*Short problem 1*
Set down the part of the biography of Abdulla Shamaal from "Infantry Officers Basic" through "Hawaii, USA (2009)", word for word.

Major General Abdulla Shamaal MA MSc ndu psc (born 5 July 1969) is the incumbent Chief of Defence Force (CDF) of Maldives National Defence Force (MNDF). General Shamaal was appointed to the post of Chief of Defence Force on 11 December 2018 by President Ibrahim Mohamed Solih. Shamaal was trained in various military institutions such as the United States Army Infantry School in Fort Benning, the Pakistan Military Academy and the Defence Services Staff College in India. Shamaal was previously discharged from service in November 2013 but was reinstated in December 2018 following High Court verdict that his discharge was unlawful. He has also held various Senior Command, Staff and Instructional appointments during his career.

Academic qualifications 
 Master of Arts Degree (MA) in Defence and Security Analysis (1999), University of Lancaster, UK
 Master of Science Degree (MSc) in Defence and Strategic Studies (2003), University of Madras, India
 Master of Arts Degree (MA) in Strategic Security Studies (2012), Distinguished Honor Graduate, National Defense University, Washington DC, US

Military training 
 Military Officers Cadet Training at the Pakistan Military Academy (1992 -1994)
 Infantry Officers Basic Training (1996) and Infantry Officers Advance Course (2000) at the US Army Infantry School, Fort Benning, Georgia
 Graduate of Defence Services Staff College, India (2003)
 Graduate of Asia Pacific Center for Security Studies, Hawaii, USA (2009)
 Completed Special Task Force Training (1991)
 Completed NCO Cadre Training (1992)

*Information shown*

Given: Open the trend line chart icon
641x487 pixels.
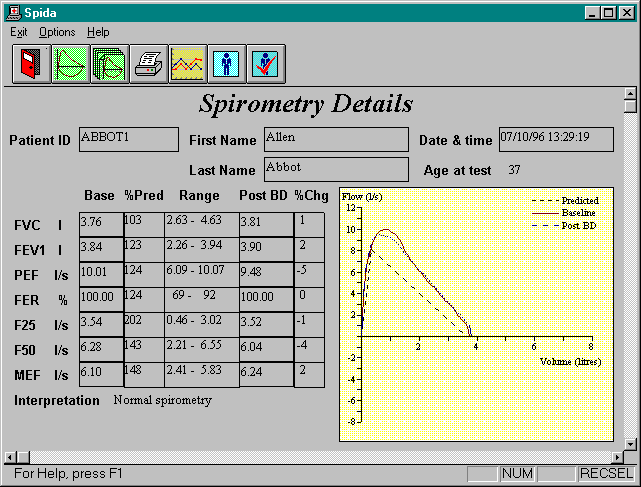Looking at the screenshot, I should [x=187, y=64].
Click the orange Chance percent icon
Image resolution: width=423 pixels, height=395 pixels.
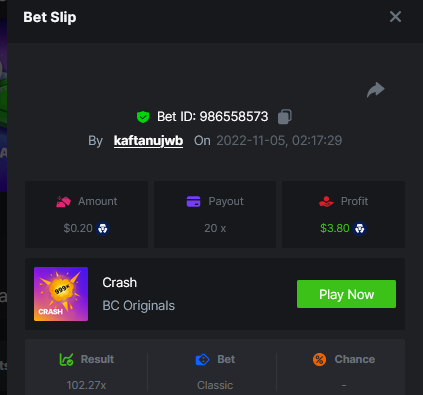[x=319, y=359]

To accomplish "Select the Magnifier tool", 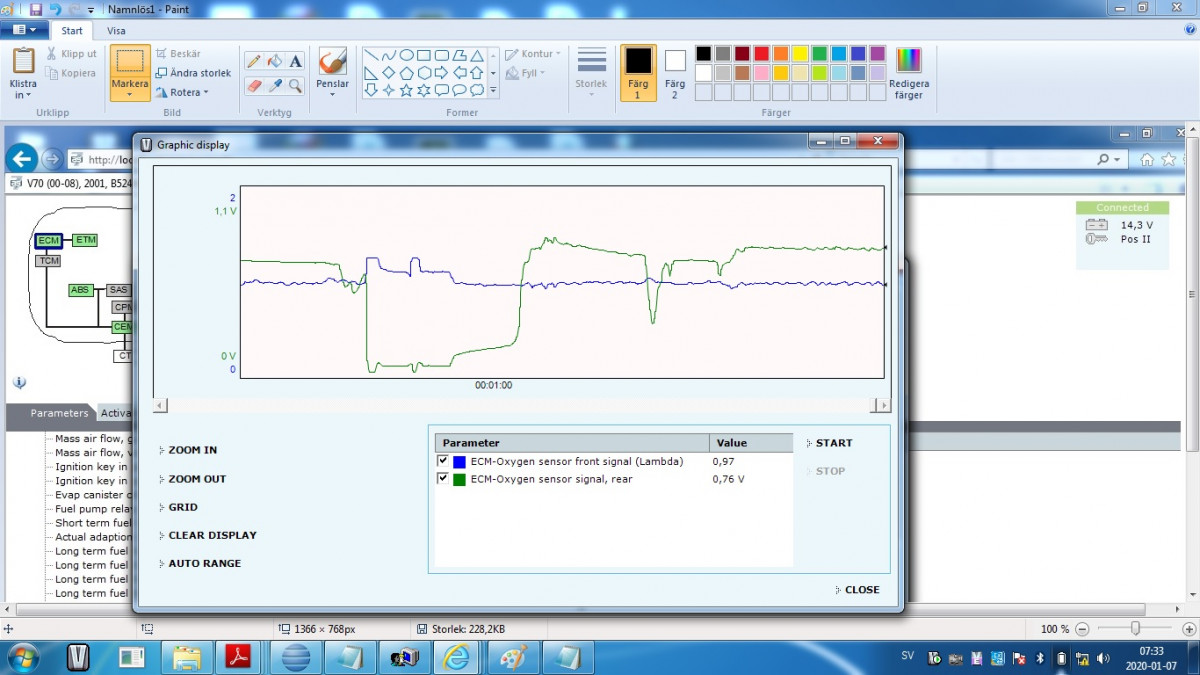I will click(x=296, y=86).
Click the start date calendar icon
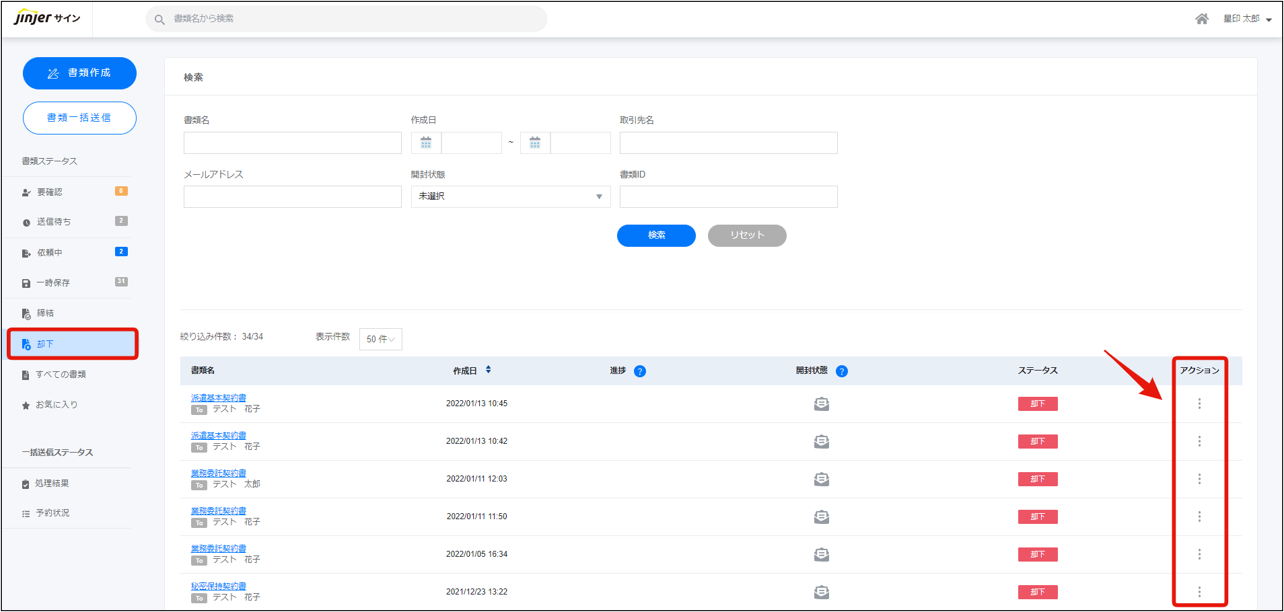The width and height of the screenshot is (1284, 612). click(426, 143)
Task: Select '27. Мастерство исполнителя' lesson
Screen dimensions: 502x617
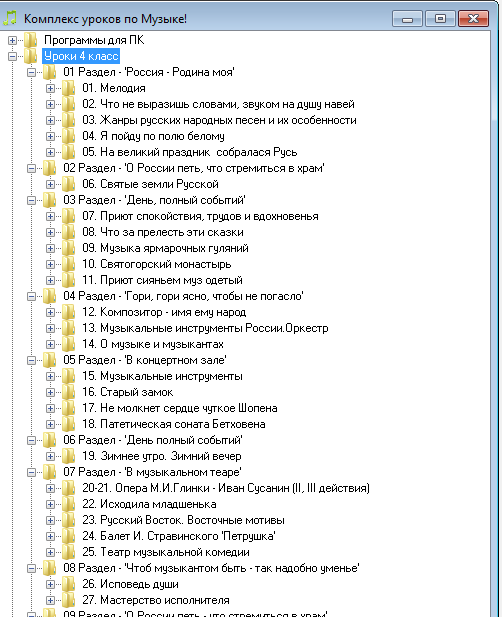Action: point(156,600)
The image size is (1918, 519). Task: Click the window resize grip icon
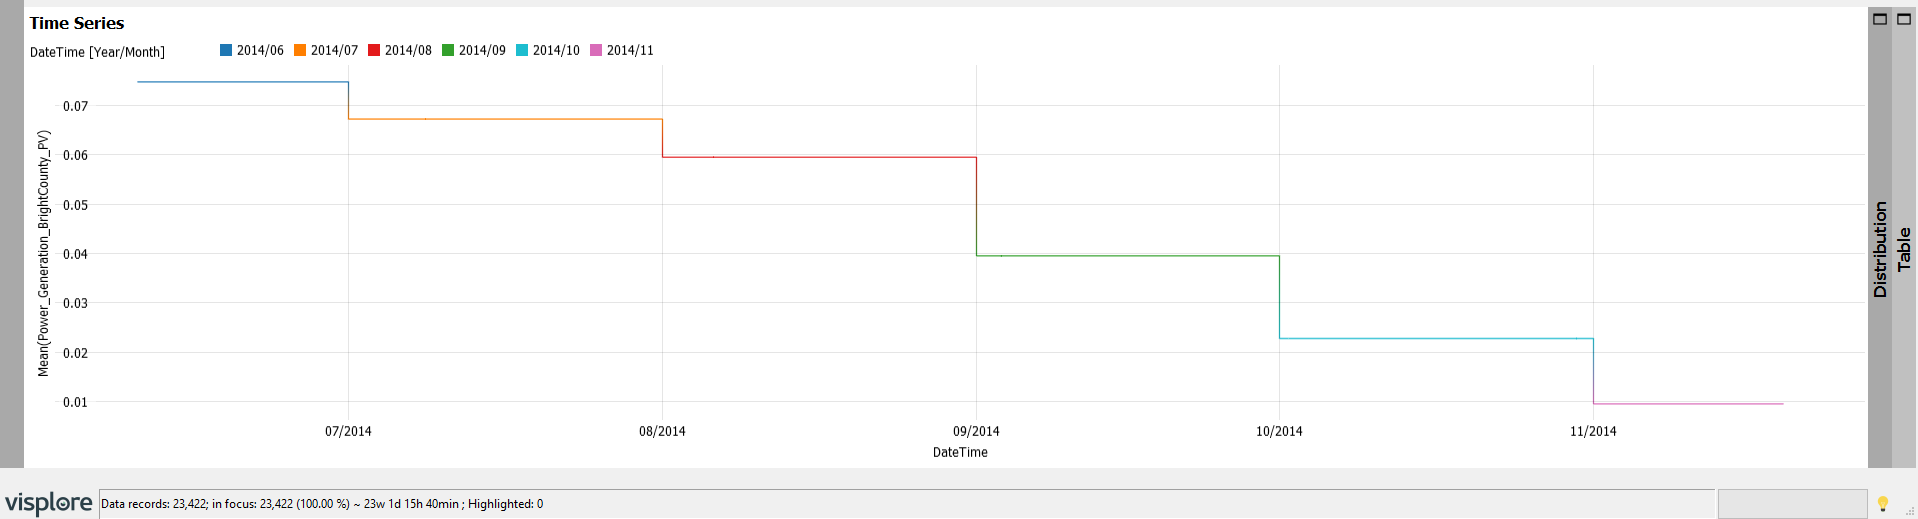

*Short problem 2*
Switch "window" to "panel" in the records, in the stretch from the line containing "Task: Select '27." through the end of the records, and write that stretch out again with nothing else changed. Leave the pictures out.

*Exercise response 1*
Infantry Officers Basic Training (1996) and Infantry Officers Advance Course (2000) at the US Army Infantry School, Fort Benning, Georgia
 Graduate of Defence Services Staff College, India (2003)
 Graduate of Asia Pacific Center for Security Studies, Hawaii, USA (2009)

*Exercise response 2*
Task: Select '27. Мастерство исполнителя' lesson
Screen dimensions: 502x617
Action: point(156,600)
The image size is (1918, 519). Task: Click the panel resize grip icon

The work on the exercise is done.